Top Photo: Male downy woodpecker jets out of hole it’s been working on (2/19/22).

On January 12 of this year I reported on a downy woodpecker that had been excavating two, three, maybe even four holes within inches of each other in a black willow tree on the north side of the wetlands. He’s at it again.

Link to last month’s excavations.

Woodpecker peeks into hole before entering.

The current hole he’s drilling is in the same tree. This time the single hole is about four feet below the previous workings.

Yesterday, I saw a chickadee go in and out of the hole tossing wood chips to the ground each time it exited. Today, it was the woodpecker doing the chip removal. The woodpecker went into the hole, disappeared for 30 seconds or so, presumably pecking wood, then popped its head out with a bill full of wood chips, casting them to the wind.

After interior alterations, downy emerges with a bill full of wood shavings.
Wood chips disperse in the wind.
More chips fly.

As before, in January, when downies, chickadees, and even brown-headed nuthatches were all involved with several tree cavities in this same tree, I’m still not exactly sure what’s going on. It seems obvious, though, that the woodpecker is doing all the work, or most of it, and it seems likely the chickadee has a desire to make the hole its own.
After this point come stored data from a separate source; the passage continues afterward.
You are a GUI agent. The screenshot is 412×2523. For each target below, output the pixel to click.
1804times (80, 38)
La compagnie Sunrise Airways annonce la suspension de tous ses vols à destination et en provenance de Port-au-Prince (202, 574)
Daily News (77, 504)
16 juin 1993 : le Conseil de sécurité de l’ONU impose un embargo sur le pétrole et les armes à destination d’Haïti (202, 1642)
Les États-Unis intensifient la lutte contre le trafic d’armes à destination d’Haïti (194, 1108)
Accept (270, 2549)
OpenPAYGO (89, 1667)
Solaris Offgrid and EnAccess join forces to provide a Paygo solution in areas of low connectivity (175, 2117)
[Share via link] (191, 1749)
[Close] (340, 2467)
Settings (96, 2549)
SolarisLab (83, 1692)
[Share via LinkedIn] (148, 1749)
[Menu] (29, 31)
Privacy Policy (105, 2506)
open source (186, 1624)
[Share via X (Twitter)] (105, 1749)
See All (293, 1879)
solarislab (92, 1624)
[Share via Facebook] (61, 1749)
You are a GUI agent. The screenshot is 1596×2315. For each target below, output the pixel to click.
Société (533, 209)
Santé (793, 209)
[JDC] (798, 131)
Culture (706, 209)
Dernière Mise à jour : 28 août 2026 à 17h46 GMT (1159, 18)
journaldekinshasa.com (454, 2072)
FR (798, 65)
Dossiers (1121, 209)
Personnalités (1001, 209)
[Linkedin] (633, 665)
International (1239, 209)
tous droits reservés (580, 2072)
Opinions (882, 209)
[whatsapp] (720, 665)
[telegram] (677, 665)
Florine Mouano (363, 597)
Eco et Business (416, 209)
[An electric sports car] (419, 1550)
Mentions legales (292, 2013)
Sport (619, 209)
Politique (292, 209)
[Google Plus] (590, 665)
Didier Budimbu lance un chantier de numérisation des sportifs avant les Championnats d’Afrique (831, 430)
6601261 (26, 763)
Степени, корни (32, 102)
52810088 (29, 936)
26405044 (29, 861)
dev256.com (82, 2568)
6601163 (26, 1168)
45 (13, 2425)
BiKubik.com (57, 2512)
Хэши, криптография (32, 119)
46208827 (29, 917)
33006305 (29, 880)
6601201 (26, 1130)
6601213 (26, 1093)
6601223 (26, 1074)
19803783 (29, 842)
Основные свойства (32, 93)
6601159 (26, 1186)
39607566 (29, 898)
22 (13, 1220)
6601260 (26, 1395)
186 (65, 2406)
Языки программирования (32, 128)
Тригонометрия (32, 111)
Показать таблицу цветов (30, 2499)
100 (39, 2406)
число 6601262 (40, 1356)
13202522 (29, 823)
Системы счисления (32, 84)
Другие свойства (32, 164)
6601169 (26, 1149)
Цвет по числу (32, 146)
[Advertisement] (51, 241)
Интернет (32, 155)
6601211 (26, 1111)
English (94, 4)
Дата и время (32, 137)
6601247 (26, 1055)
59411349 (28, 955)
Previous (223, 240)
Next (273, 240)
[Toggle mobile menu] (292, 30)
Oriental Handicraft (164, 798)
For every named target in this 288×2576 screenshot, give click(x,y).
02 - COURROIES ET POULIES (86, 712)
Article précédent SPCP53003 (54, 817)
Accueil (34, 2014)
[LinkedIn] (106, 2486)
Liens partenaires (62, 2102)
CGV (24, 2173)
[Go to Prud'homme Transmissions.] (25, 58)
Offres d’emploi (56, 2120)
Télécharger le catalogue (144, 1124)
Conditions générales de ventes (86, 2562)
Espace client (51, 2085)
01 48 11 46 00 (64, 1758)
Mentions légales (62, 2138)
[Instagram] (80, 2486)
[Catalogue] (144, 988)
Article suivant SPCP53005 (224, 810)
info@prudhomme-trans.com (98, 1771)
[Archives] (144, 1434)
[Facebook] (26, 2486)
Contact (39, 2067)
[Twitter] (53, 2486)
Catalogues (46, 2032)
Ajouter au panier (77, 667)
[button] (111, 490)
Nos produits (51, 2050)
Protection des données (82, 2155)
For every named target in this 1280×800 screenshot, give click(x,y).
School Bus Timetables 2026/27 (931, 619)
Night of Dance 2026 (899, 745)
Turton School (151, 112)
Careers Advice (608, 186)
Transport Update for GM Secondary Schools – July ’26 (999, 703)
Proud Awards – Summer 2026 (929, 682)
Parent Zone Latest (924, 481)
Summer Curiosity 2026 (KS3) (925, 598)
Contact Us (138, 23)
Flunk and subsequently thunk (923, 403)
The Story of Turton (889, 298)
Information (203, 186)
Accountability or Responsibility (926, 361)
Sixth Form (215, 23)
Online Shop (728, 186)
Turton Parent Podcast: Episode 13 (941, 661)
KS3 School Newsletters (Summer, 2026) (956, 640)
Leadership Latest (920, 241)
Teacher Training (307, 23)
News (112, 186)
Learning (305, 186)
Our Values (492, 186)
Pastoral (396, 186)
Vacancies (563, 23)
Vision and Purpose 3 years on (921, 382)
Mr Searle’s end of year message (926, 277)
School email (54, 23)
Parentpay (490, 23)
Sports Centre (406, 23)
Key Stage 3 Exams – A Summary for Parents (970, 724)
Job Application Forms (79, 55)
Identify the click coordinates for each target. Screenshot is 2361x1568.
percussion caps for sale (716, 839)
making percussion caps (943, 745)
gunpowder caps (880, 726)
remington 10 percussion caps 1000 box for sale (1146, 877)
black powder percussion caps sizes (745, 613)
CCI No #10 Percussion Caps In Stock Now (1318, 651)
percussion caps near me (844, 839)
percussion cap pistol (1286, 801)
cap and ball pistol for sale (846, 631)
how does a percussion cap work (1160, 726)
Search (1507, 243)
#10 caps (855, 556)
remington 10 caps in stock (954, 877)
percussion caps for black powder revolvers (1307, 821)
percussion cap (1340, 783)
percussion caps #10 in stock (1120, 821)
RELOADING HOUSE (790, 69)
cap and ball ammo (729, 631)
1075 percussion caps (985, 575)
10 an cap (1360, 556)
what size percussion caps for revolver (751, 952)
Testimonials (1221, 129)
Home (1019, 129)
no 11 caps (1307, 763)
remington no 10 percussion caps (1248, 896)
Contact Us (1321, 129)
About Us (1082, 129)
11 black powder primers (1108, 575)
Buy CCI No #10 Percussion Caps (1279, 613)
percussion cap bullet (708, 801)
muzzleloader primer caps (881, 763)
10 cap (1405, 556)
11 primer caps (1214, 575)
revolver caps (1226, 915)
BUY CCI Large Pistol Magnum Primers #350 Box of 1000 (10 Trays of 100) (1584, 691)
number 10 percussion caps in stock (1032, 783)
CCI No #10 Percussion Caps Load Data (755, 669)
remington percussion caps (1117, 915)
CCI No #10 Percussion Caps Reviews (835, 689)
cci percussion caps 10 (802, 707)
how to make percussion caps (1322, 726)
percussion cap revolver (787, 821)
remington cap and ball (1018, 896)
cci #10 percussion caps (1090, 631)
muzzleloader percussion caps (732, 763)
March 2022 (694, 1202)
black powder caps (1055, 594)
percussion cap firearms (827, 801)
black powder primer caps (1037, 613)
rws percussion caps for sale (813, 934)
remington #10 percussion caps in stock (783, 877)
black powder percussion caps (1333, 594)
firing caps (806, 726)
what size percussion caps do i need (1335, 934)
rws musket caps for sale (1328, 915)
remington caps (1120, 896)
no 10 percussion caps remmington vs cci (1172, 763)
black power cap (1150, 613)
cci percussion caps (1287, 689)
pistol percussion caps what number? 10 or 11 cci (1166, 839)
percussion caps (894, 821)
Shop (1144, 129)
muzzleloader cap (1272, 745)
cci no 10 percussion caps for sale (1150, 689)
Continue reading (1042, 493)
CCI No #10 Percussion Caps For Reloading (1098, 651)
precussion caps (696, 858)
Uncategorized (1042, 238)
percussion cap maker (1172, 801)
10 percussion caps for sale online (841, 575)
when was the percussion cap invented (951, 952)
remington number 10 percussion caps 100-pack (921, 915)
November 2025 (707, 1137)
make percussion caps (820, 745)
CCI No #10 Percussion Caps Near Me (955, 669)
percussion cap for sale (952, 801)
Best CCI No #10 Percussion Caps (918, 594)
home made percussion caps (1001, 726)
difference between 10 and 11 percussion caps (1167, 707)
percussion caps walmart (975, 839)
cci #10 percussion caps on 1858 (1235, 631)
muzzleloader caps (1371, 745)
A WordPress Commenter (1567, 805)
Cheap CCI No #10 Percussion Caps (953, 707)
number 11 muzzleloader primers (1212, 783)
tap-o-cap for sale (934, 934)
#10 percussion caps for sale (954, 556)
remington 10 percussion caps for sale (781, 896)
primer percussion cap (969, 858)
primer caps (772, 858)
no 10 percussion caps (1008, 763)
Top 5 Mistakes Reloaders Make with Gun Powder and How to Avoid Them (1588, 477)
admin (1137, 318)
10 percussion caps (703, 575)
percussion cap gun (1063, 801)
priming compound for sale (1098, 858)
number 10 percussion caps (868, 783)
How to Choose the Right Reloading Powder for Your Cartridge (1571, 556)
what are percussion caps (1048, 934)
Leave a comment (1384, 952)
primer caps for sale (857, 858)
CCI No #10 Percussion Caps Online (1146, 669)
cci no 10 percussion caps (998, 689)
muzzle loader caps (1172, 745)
Nesting season is right around the corner and nest sites are at a premium for cavity nesting birds.

It doesn’t seem possible that a chickadee could usurp a woodpecker, even a small one like a downy. This is a bird that makes a living by pounding its head against wood. But, once a bird is in a cavity, it’s difficult to remove it, defender’s advantage.

Wood chip at tip of bill, male downy woodpecker rests between pecks.

Nest holes are reported to be excavated by both sexes in a pair of downy woodpeckers, but mostly females. I’ve only seen a male at this hole. Could this simply be a late season winter roost? Each sex excavates their own winter roost hole. But, I think this excavation is meant for nesting purposes, though it’s directly over what can be a very busy human traveled pathway.

I’m not sure of the exact timing of nesting of downy woodpeckers. However, I often find chickadee nesting material (moss) in bluebird nest boxes by the first or second week of March and eggs by the fourth week of the month.

We shall see who actually uses this cavity, if anyone, in the coming weeks.